Updated October 28th, 2021 at 17:31 IST

UNESCO: Human activity, climate change turn World Heritage Forests into carbon emitters

UNESCO report says that ten of the world's internationally recognised forests can absorb 190 million tonnes of carbon dioxide from the atmosphere each year.

Reported by: Anurag Roushan
Image: Pixabay/Representative | Image:self
Advertisement

UNESCO researchers have discovered that human activity and climate change-related disasters have changed ten of the world's internationally recognised forests, often known as World Heritage Sites, from carbon absorbers to carbon emitters. According to a UNESCO report, these sites can absorb 190 million tonnes of carbon dioxide from the atmosphere each year, which is about half of the United Kingdom's annual fossil fuel emissions. However, several of these sites have increased their emissions in the last 20 years, and some exceeding the amount of carbon emission compared to the amount they were absorbing.

A report by CNN says that the researchers are of the opinion that forests are changing from sinks to sources due to two key factors: Extreme weather conditions caused by climate change, such as wildfires, storms, and drought; and human land-use pressures, such as illegal logging, wood harvesting, and livestock grazing. Taking the scale of these forests into consideration, Tales Carvalho Resende, a project officer with UNESCO's natural heritage unit and a co-author of the report, believes this is becoming a worldwide issue that requires global action. He stated that this is not necessarily a problem exclusive to a single country or region, but rather a global problem.

"The 10 sites, that have become carbon sources, are scattered across the world which implies that a global action is urgently needed," Resende was quoted as saying by CNN. The planet's 257 World Heritage Forests cover more than 170 million acres of land, from the Congo Basin to the Redwood National and State Parks. However, the report shows that extractive industries, environmental degradation, and climate change have been observed in about 60% of World Heritage sites since 2000, resulting in the loss of more than 8.6 million acres of forest, an area greater than Belgium. Three of the ten sites that have turned into carbon emitters are located in the United States. 
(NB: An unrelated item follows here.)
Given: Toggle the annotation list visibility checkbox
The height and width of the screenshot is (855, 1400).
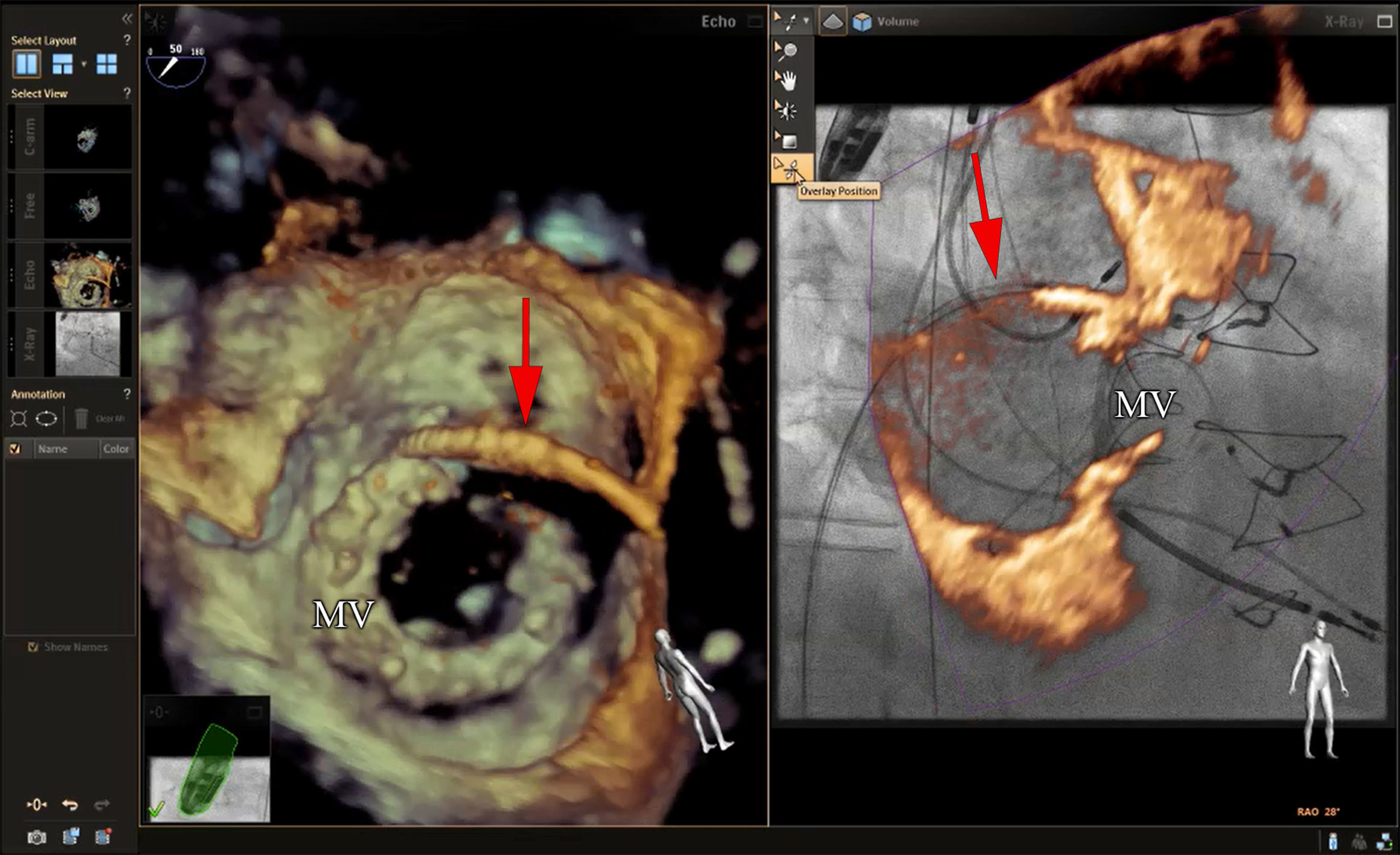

'World Heritage Forests stored nearly 13 billion tonnes of carbon'

The findings of the report serve as a timely reminder of the limitations of trees and forests as climate solutions. Protecting forests and planting trees has immense potential to absorb carbon from the atmosphere, but in a fast-changing world of wild weather, trees in regions prone to wildfires may become part of the problem, not the answer, as these UNESCO sites demonstrate. The researchers, for the very first time, have quantified how the world's forests store atmospheric carbon dioxide. They noted that the World Heritage Forests have stored nearly 13 billion tonnes of carbon over the centuries, which is more than Kuwait's total carbon stocks. 

Majority of carbon-sequestering sites found in tropical & temperate climates

The majority of the carbon-sequestering sites were in tropical and temperate climates, such as South America and Australia. As some sites are still sequestering carbon, researchers believe these are hints that more of them will follow the suit and become carbon sources. In recent years, wildfires, in particular, have devastated large portions of these forests. Fires are an important component of the forest ecosystem, with many plant species relying on them to disseminate their seeds. But experts warn that they are becoming more intense with time, putting the carbon stored in the soil and trees at risk of being released. Warming temperatures and dry conditions have prepped much of the environment for wildfires to ignite in the last decade. The report cited numerous major fires in World Heritage sites in the recent decade, including one in Russia's Lake Baikal in 2016, and another in Australia's Tasmanian Wilderness and Greater Blue Mountains Area in 2019 and 2020.